(TEXTE SOURCE)

La forteresse américaine baisse le pont-levis. Réputés pour leur isolationnisme éditorial, les Etats-Unis ont été ces dernières années ébranlés dans leurs certitudes par quelques spectaculaires succès en littérature étrangère. Avec 1,9 million d'exemplaires vendus, Millénium de Stieg Larsson a été le plus grand succès de l'année 2010 aux Etats-Unis. Les Français ne sont pas en reste. Europa a réalisé un succès hors normes avec la version américaine de L'élégance du hérisson (The Elegance of a Hedgehog) de Muriel Barbery, écoulé à plus de 800 000 exemplaires outre-Altantique. Auparavant Suite française d'Irène Némirovsky s'était vendu à 1,5 million d'exemplaires en langue anglaise dans le monde.

Le succès du Hérisson

Pour l'agent littéraire Georges Borchardt, installé à New York depuis 1947, "l'énorme succès de L'élégance du hérisson a ouvert des portes". "Les éditeurs américains s'intéressent désormais à des succès commerciaux français", confirme Lucinda Karter, la directrice de la French Publishers'Agency, l'antenne new-yorkaise du Bureau international de l'édition française (Bief). Pamela Dorman, une grande dame de l'édition, qui compte plus de vingt ans de carrière chez Viking Penguin où elle a notamment publié Le journal de Bridget Jones d'Helen Fielding, publie ainsi Katherine Pancol. "C'est l'histoire de la locomotive : le livre français qui attire d'autres livres français", s'amuse l'agente française installée à New York Hélène Brenkman.

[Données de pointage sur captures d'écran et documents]

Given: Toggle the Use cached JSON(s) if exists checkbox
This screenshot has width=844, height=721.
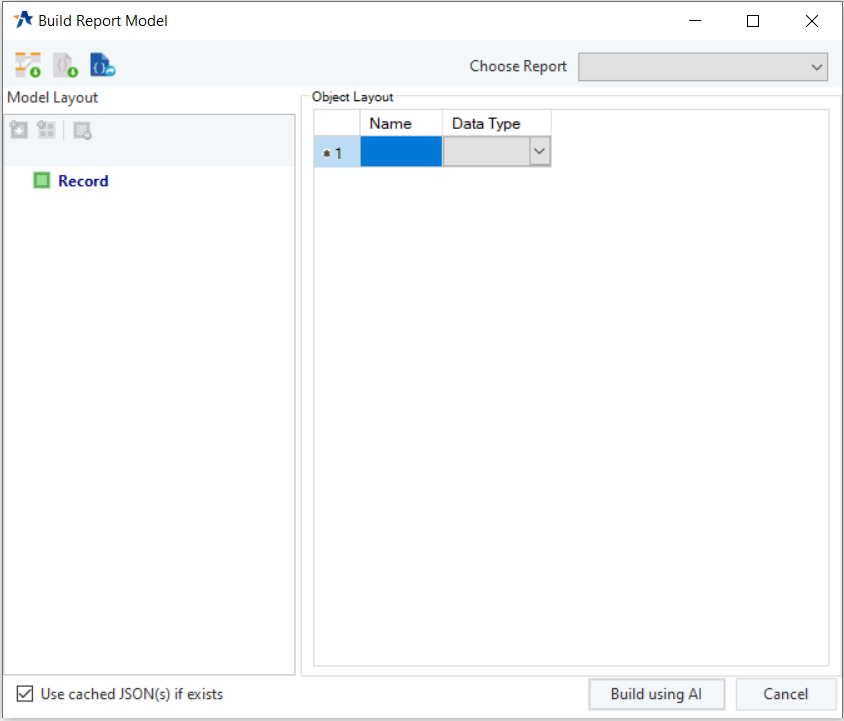Looking at the screenshot, I should [x=26, y=693].
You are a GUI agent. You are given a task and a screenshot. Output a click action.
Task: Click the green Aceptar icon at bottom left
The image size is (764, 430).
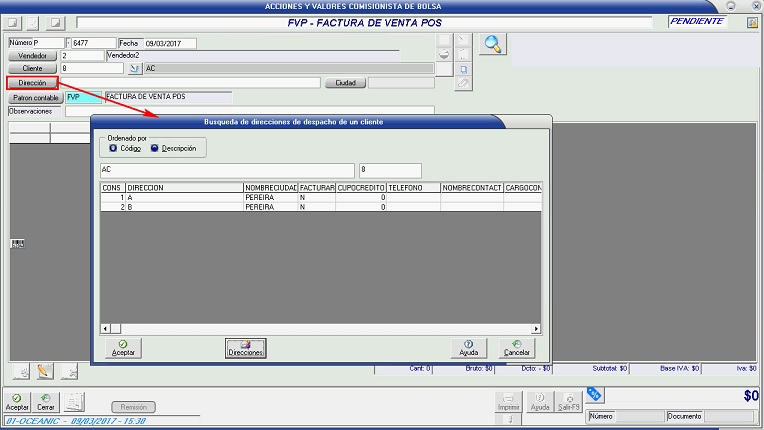[17, 402]
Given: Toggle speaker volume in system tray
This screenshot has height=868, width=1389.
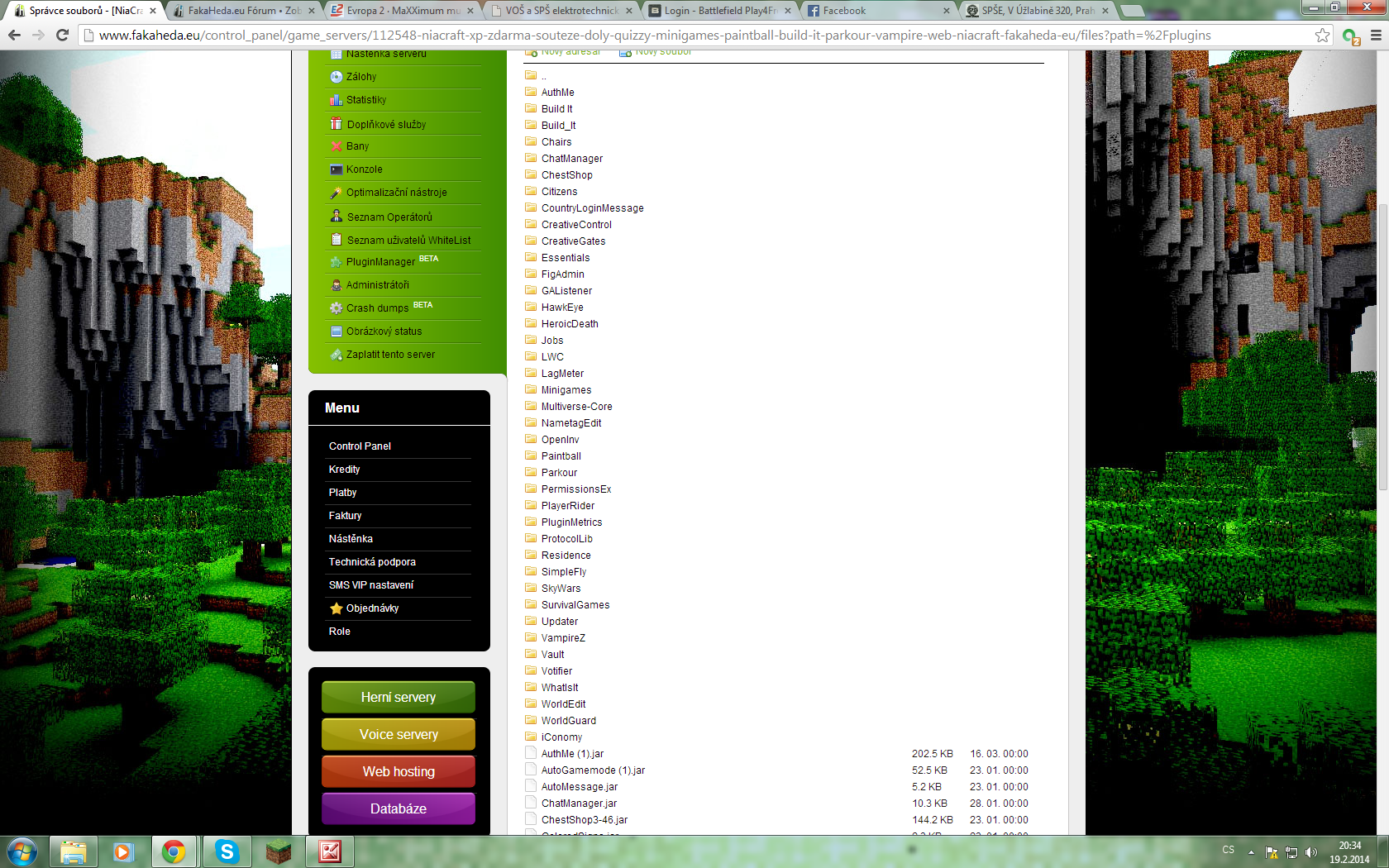Looking at the screenshot, I should [1310, 851].

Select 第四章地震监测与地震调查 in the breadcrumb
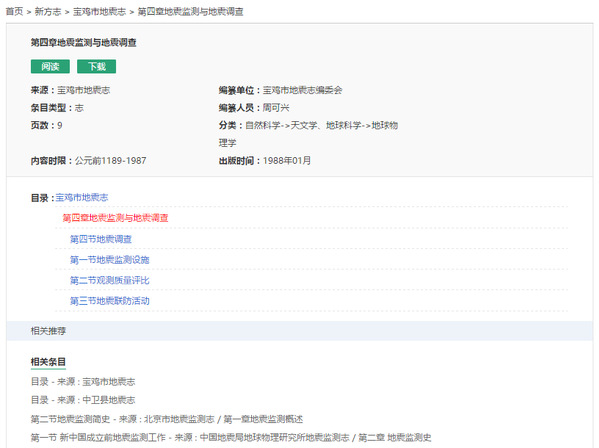click(x=190, y=12)
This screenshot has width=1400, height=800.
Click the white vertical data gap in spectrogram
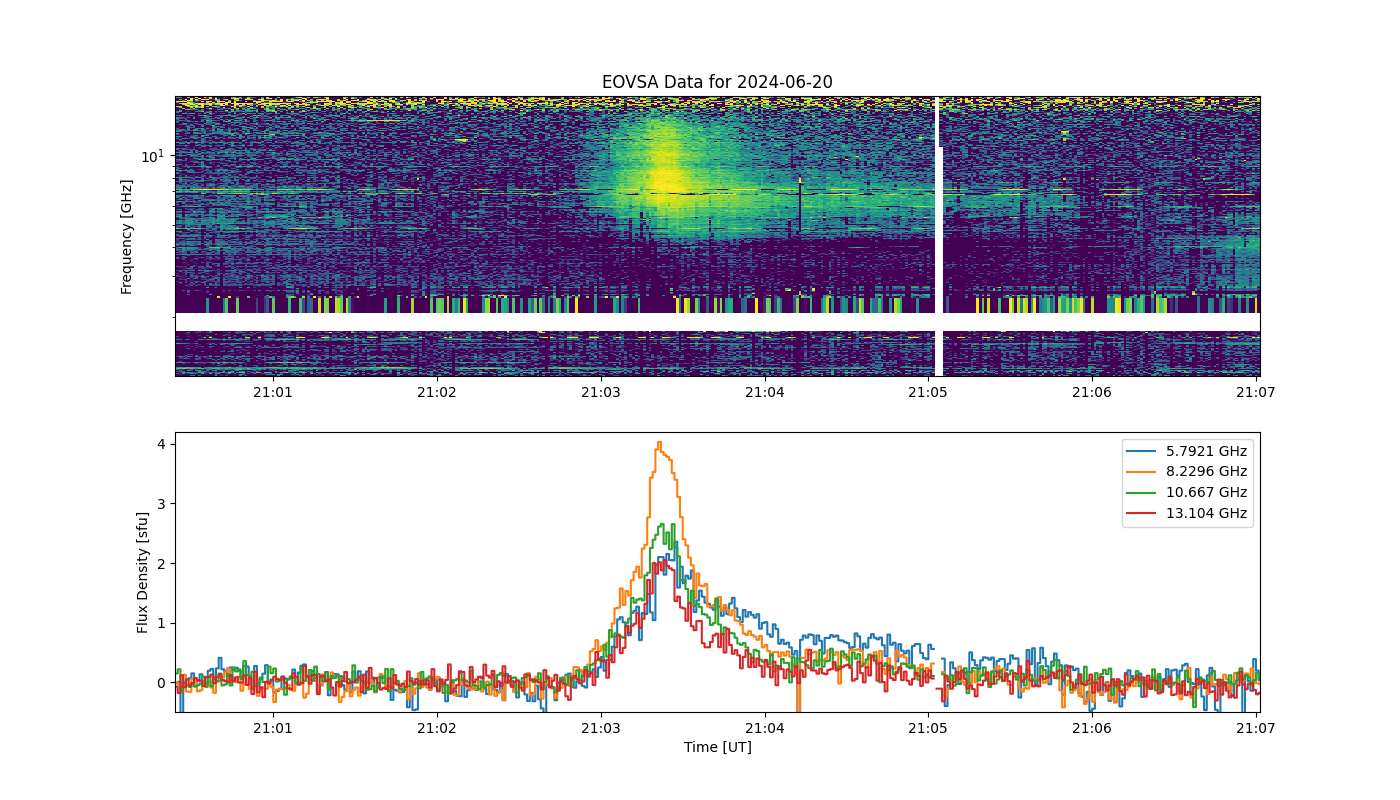tap(938, 236)
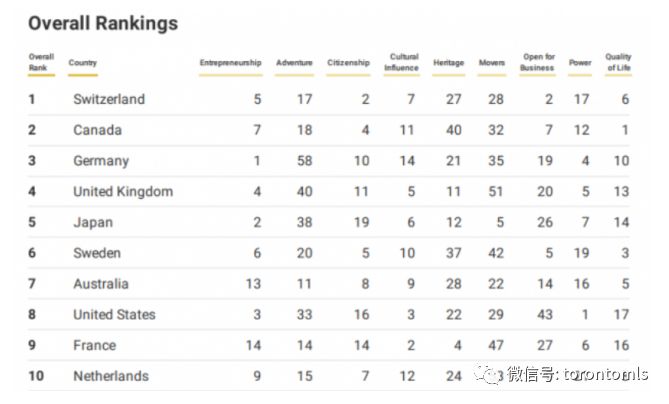The width and height of the screenshot is (669, 404).
Task: Select the Adventure column header
Action: 294,63
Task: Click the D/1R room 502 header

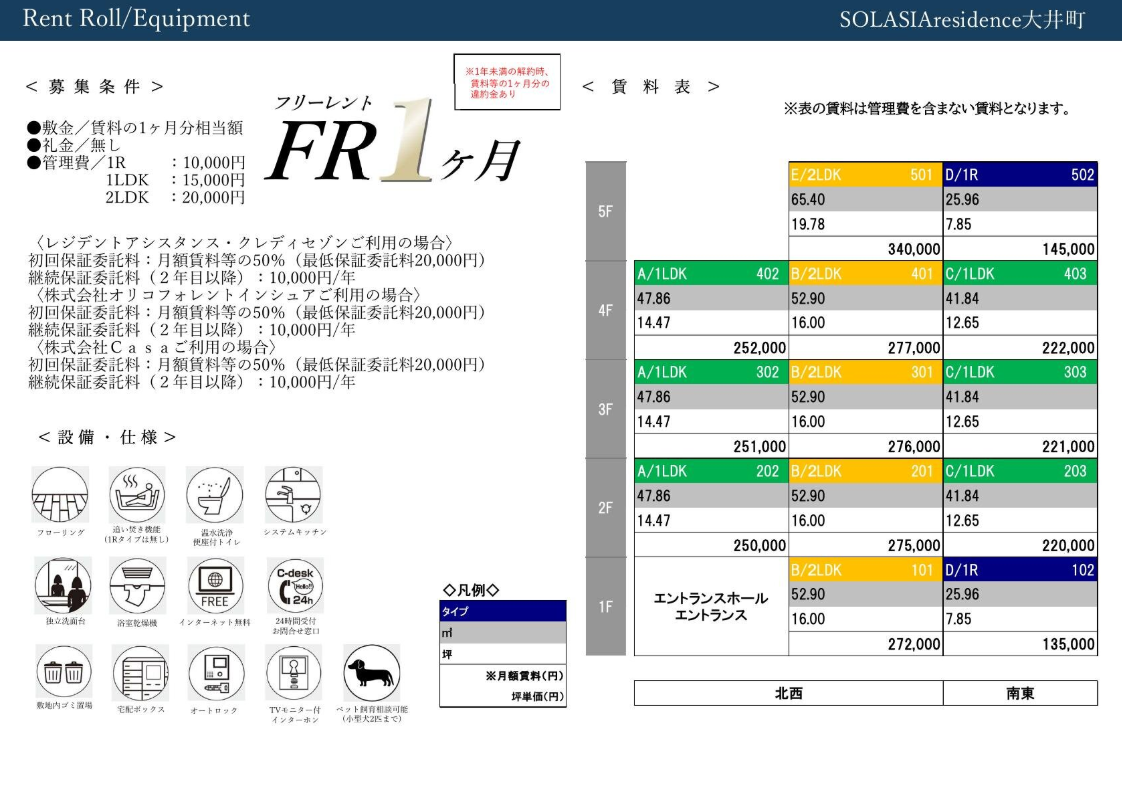Action: [1019, 175]
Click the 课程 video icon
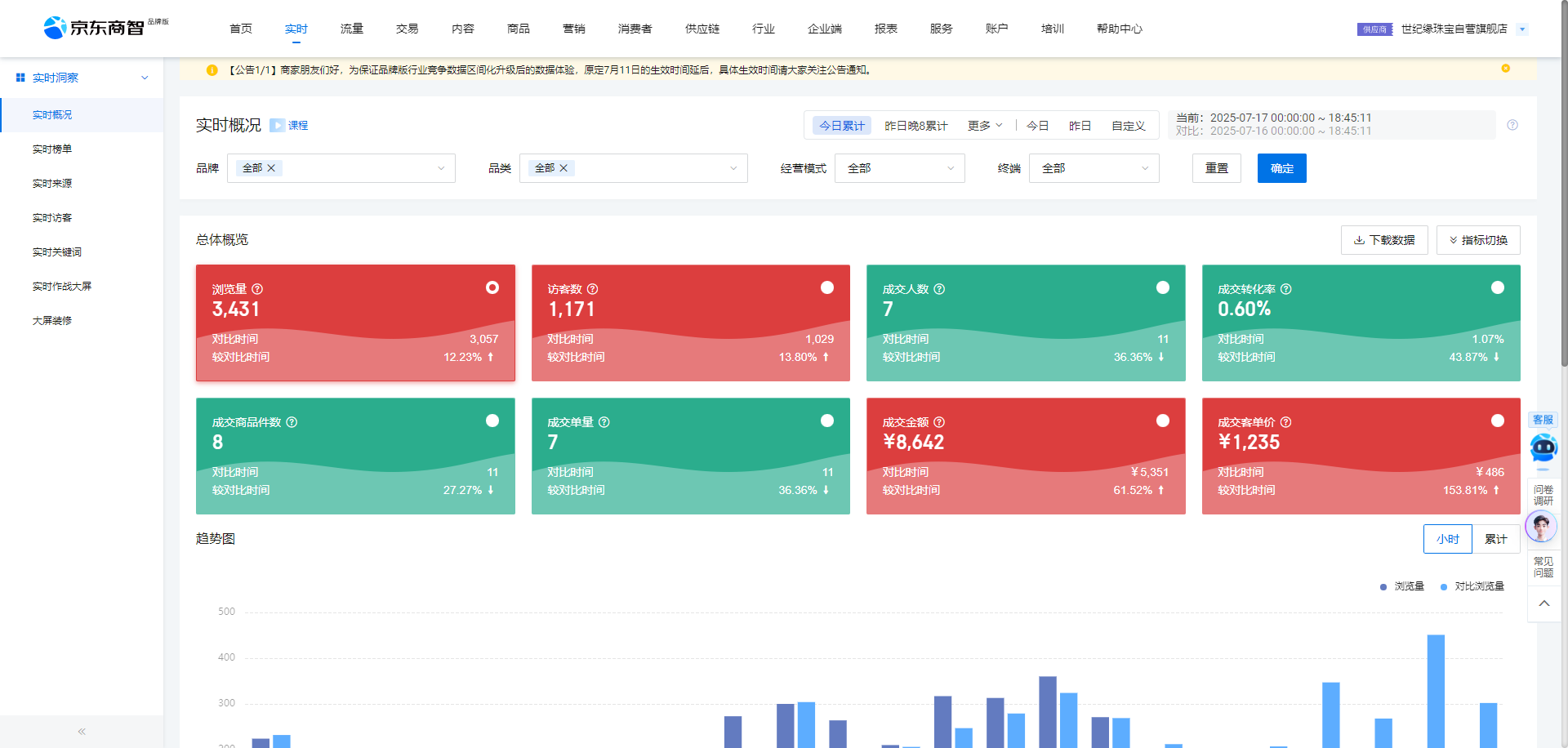Viewport: 1568px width, 748px height. pos(278,126)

(CONSIGNE 1) Reformulez sous forme de liste le paragraphe de l'extrait sur l'édition américaine qui commence par « Pour l'agent littéraire Georges Borchardt », en conservant ses faits principaux.
(CONSIGNE 2) Reproduisez à l'identique le passage de l'extrait sur l'édition américaine allant de « Pour l'agent littéraire » à « York Hélène Brenkman. ».

(RÉPONSE COMPLÈTE 1)
- Georges Borchardt, agent littéraire installé à New York depuis 1947, estime que l'énorme succès de L'élégance du hérisson a ouvert des portes.
- Lucinda Karter, directrice de la French Publishers'Agency, l'antenne new-yorkaise du Bief, confirme que les éditeurs américains s'intéressent désormais aux succès commerciaux français.
- Pamela Dorman, qui compte plus de vingt ans de carrière chez Viking Penguin, où elle a notamment publié Le journal de Bridget Jones d'Helen Fielding, publie Katherine Pancol.
- Hélène Brenkman, agente française installée à New York, parle de l'histoire de la locomotive : le livre français qui attire d'autres livres français.

(RÉPONSE COMPLÈTE 2)
Pour l'agent littéraire Georges Borchardt, installé à New York depuis 1947, "l'énorme succès de L'élégance du hérisson a ouvert des portes". "Les éditeurs américains s'intéressent désormais à des succès commerciaux français", confirme Lucinda Karter, la directrice de la French Publishers'Agency, l'antenne new-yorkaise du Bureau international de l'édition française (Bief). Pamela Dorman, une grande dame de l'édition, qui compte plus de vingt ans de carrière chez Viking Penguin où elle a notamment publié Le journal de Bridget Jones d'Helen Fielding, publie ainsi Katherine Pancol. "C'est l'histoire de la locomotive : le livre français qui attire d'autres livres français", s'amuse l'agente française installée à New York Hélène Brenkman.